The assemblage of modular frames, resembling the haphazard arrangements of Manila's civic scaffolding, interrogates the fraught urban dynamics of Manila, a city shaped by both rigid structures and instability. The work draws from the ephemeral configurations of steel frames, demolition sites, and decaying infrastructure, translating these encounters into wooden cube modules held together by cotton strings. This aleatoric process of assembly mirrors the precarious equilibrium between imposed order and organic chaos: an anti-monument that monumentalizes the contingent and informal qualities of an emergent metropolis under an entropic neoliberal governance.
Edward Soja’s concept of Thirdspace provides a critical lens for understanding this urban condition, where space is not merely a static backdrop but an active field of power, resistance, and lived experience. As Soja asserts, “Spatiality is simultaneously perceived, conceived, and lived. It is a materialization of social relations, a medium and outcome of power, a site of struggle, and a space of resistance.” In City of Bawal, these tensions manifest in the myriad prohibitions that govern public life: no loitering, no jaywalking, no parking, while the everyday realities of the city overflow with transgressions that subvert these restrictions.

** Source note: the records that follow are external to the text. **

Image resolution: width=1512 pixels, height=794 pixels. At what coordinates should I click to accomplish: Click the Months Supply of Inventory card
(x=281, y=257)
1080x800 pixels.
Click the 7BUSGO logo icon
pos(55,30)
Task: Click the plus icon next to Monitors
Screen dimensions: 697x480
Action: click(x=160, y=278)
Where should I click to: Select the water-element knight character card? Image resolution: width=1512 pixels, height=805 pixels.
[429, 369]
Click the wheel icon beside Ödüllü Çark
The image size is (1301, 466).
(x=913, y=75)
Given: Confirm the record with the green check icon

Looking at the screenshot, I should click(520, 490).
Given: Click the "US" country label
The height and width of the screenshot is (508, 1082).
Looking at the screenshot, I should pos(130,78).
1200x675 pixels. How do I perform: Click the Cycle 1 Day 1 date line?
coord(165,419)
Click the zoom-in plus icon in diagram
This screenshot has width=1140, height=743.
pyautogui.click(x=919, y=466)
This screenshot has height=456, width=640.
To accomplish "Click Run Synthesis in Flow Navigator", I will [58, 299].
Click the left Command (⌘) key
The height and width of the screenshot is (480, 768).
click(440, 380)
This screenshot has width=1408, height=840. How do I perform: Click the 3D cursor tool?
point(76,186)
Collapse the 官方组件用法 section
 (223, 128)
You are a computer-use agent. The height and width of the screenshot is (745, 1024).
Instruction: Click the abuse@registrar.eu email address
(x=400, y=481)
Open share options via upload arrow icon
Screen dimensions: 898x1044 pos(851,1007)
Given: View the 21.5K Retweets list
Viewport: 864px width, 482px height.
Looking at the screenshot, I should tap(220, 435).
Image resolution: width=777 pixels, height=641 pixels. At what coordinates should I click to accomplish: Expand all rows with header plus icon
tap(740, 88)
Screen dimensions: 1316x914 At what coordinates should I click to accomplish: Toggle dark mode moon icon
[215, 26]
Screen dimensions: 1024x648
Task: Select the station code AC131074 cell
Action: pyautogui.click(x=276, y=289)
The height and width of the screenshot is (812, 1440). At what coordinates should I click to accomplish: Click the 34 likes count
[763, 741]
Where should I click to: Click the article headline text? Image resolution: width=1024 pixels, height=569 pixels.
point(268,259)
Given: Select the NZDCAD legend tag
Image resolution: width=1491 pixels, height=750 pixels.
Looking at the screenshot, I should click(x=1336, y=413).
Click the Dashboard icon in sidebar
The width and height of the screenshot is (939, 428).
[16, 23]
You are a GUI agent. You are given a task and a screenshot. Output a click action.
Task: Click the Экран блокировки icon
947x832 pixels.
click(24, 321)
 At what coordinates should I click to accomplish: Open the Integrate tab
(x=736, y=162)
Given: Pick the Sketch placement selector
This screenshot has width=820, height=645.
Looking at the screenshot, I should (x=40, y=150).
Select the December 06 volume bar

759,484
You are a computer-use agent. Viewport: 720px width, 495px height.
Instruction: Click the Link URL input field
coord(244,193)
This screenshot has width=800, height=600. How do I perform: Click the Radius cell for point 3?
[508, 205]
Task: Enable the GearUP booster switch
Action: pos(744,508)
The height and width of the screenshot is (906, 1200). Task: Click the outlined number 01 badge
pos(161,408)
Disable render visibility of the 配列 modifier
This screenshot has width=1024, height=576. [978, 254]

Aesthetically and conceptually inspired by the Japanese architectural movement Metabolism, the project situates itself within this paradox, embracing the inherent disorder that emerges within structured environments. The unpredictable arrangements highlights the friction between constraint and adaptation, control and defiance. It gestures toward a stuttering, emergent urbanity—one that resists absolute definition, opening itself up to new and perplexing possibilities.